● **ARBEITSAUFTRAG**
Führen Sie den Bericht über die Lage beim Bundesamt für Migration und Flüchtlinge im Anschluss an seinen letzten Satz weiter.

● **QUELLENAUSZUG**
Bamf: Überlastet und verklagt
Von zwei Seiten steigt der Druck für das Bundesamt für Migration und Flüchtlinge. Zum einen wächst der Berg unerledigter Asylanträge, weil Hunderttausende erst jetzt einen Antrag stellen. Zum anderen kriselt es heftig zwischen Personalrat und Behördenleitung. So heftig, dass sich die Behörde jetzt vor dem Verwaltungsgericht Ansbach verantworten muss.
Bundesamt für Migration

Bamf: Überlastet und verklagt

Von zwei Seiten steigt der Druck für das Bundesamt für Migration und Flüchtlinge. Zum einen wächst der Berg unerledigter Asylanträge, weil Hunderttausende erst jetzt einen Antrag stellen. Zum anderen kriselt es heftig zwischen Personalrat und Behördenleitung. So heftig, dass sich die Behörde jetzt vor dem Verwaltungsgericht Ansbach verantworten muss.

● **DATENSATZAUSZUG**

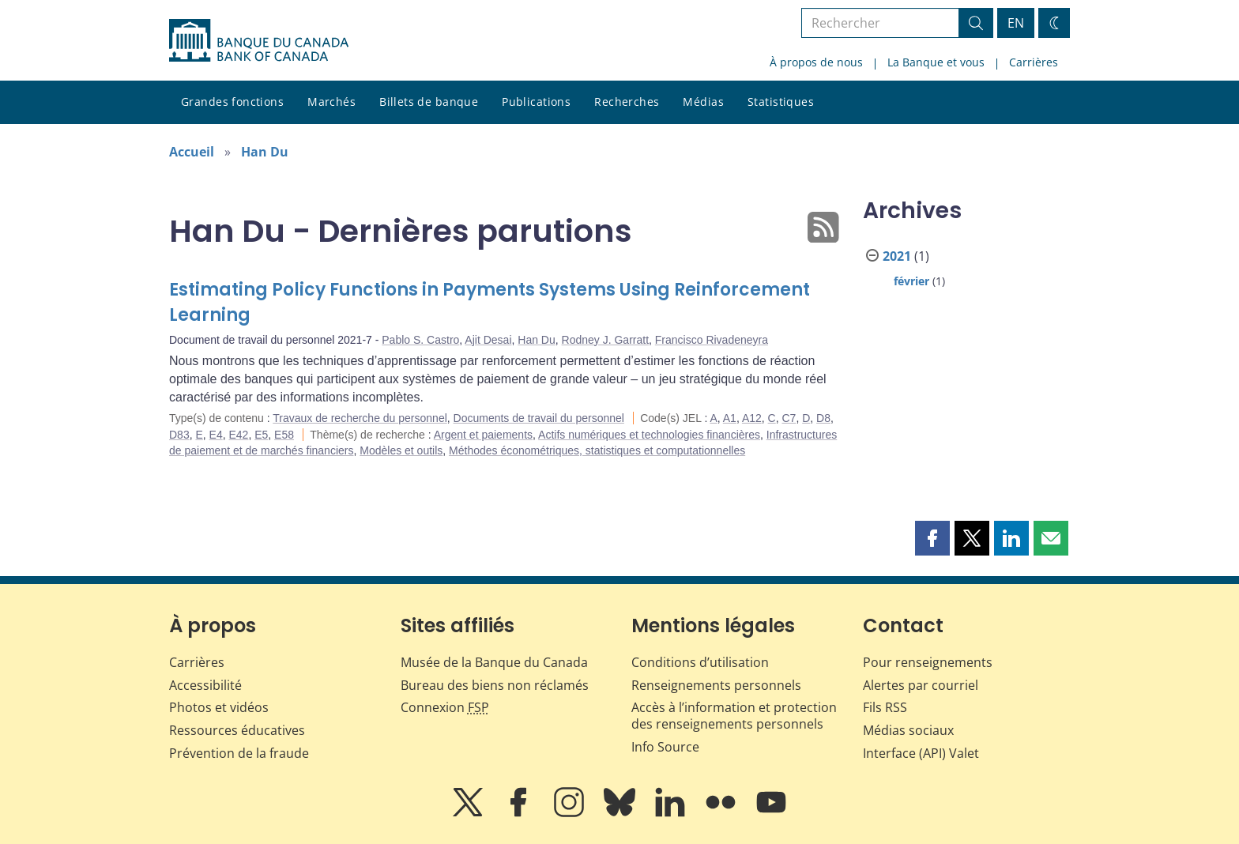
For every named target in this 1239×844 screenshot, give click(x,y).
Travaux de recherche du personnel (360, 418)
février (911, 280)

● **LÖSUNG**
Anfang Februar zog Frank-Jürgen Weise, Chef des Bundesamt für Migration und Flüchtlinge (Bamf), Bilanz für das vergangene Jahr. Noch etwa 670.000 bis 770.000 offene Asylfälle müssten seine Mitarbeiter bearbeiten. Doch der Berg an unerledigter Asylanträge wird wohl trotz der Einstellung Tausender neuer Mitarbeiter weiter wachsen. Das führt Weise auch auf den Umstand zurück, dass mehrere hunderttausend Flüchtlinge, die schon länger in Deutschland sind, erst jetzt einen Asylantrag stellen werden. „Wir gehen davon aus, dass 300.000 bis 400.000 Flüchtlinge im Land sind, die noch keinen Antrag gestellt haben. Dazu kommen 370.000 Altfälle, über die noch entschieden werden muss“, sagte Weise der Passauer Neuen Presse.

Bamf will über eine Millionen Verfahren abschließen

Darüber hinaus werde es in diesem Jahr noch Kapazitäten geben, um über maximal 500.000 neue Fälle zu entscheiden. „Alles, was darüber hinausgeht, wird einen neuen Antragsrückstau bedeuten. Wir müssten diese Anträge dann ins Jahr 2017 schieben.“ Insgesamt könne es das Bundesamt schaffen, in diesem Jahr mehr als eine Millionen Verfahren von Flüchtlingen abzuschließen. Allein im Januar und Februar wurden in Deutschland über 150.000 angekommene Flüchtlinge registriert.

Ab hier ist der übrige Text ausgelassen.